Il publie un livre bilan en 2013 intitulé sobrement La Psychanalyse (Éditions Thierry Marchaisse, 419 p., 29 euros 50). Il se lance et relance, comme il arrive parfois, lors d’un débat, le fond de l’affaire. La rumeur propage l’idée d’un Freud par trop autoritaire ? Ce n’est pas faux : « Il est resté captif du mirage de la fonction paternante. » On entend dire que le mouvement psychanalytique serait au gré du temps devenu une Église ? « Pour la première fois dans l’histoire des sciences, une discipline qui se voulait scientifique s’est organisée institutionnellement comme une Église. » Comme extrême-onction on a fait mieux. Safouan n’était pas habité par le fantasme sacerdotal. Mais sa conviction n’en était pas moins ferme : « La psychanalyse n’a plus besoin d’être reconnue ; seulement de dire clairement ce qu’elle apporte et peut apporter. » C’est clair. Et cela est dit clairement. Dès lors, celui que l’on n’oserait pas appeler un aîné, comme cela est devenu la mode avec la pandémie, ausculta notre époque à la loupe, fustigea son psychologisme, se pencha sur les nouvelles filiations, les métamorphoses de l’éros, tout en se passionnant pour la physique quantique. Dès lors, il explose. Tout en gardant son calme. Il livre au lecteur son testament. Il ne conclut pas. Il ouvre les vannes. Mais il nous met en garde. Il ne cherche pas à rassurer. « Le bonheur, disait-il, en 2015, manquera toujours à l’homme parce que l’homme sera toujours en mal d’identité. » La fin de la civilisation oedipienne, ajoutait-il, « risque de donner lieu soit au retour du religieux, soit à l’émiettement de la vie sociale en des bandes ou sectes soumises à l’influence des chefs. »

Au-delà de la psychanalyse

Comment expliquer un tel parcours ? Comment un tel homme qui aurait pu se perdre – en tout cas être oublié -, pour avoir commis des écrits destinés à ses collègues, se perdre dans une scolastique pour initiés, un enseignement clinique réservé aux praticiens, comment s’est-il réveillé de son sommeil dogmatique, a-t-il cessé d’écrire comme Hegel, pour devenir un auteur limpide, et commettre des livres qui resteront ? Réponse : en s’absentant du monde. En se refusant à le fracturer entre minorités opprimées et majorités arrogantes ; entre la fierté LGBTIQ et la triste norme hétérosexuelle ; entre croyants et incroyants ; en insistant, au-delà de ces fractures, qui sont réelles, sur le point aveugle qu’elles recèlent. En se focalisant sur le désir du sujet. « Dans un monde où les individus se réduisent aux consommateurs, sans autres moyens que leurs poches, ni de guides que leurs goûts, sexuels ou autres, sa Majesté le Bébé lui-même devient de plus en plus un produit, voire une marchandise », s’inquiétait-il.

> Extrait des données:
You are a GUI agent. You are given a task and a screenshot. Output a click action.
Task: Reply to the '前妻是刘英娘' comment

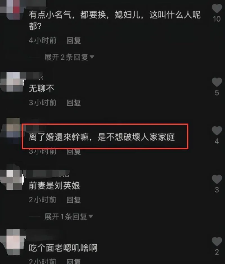[73, 200]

> Objectif: Selon le texte, entre quels groupes Safouan refusait-il de fracturer le monde ? Donnez toutes les paires d'opposés mentionnées.

> Solution:
- minorités opprimées et majorités arrogantes
- la fierté LGBTIQ et la triste norme hétérosexuelle
- croyants et incroyants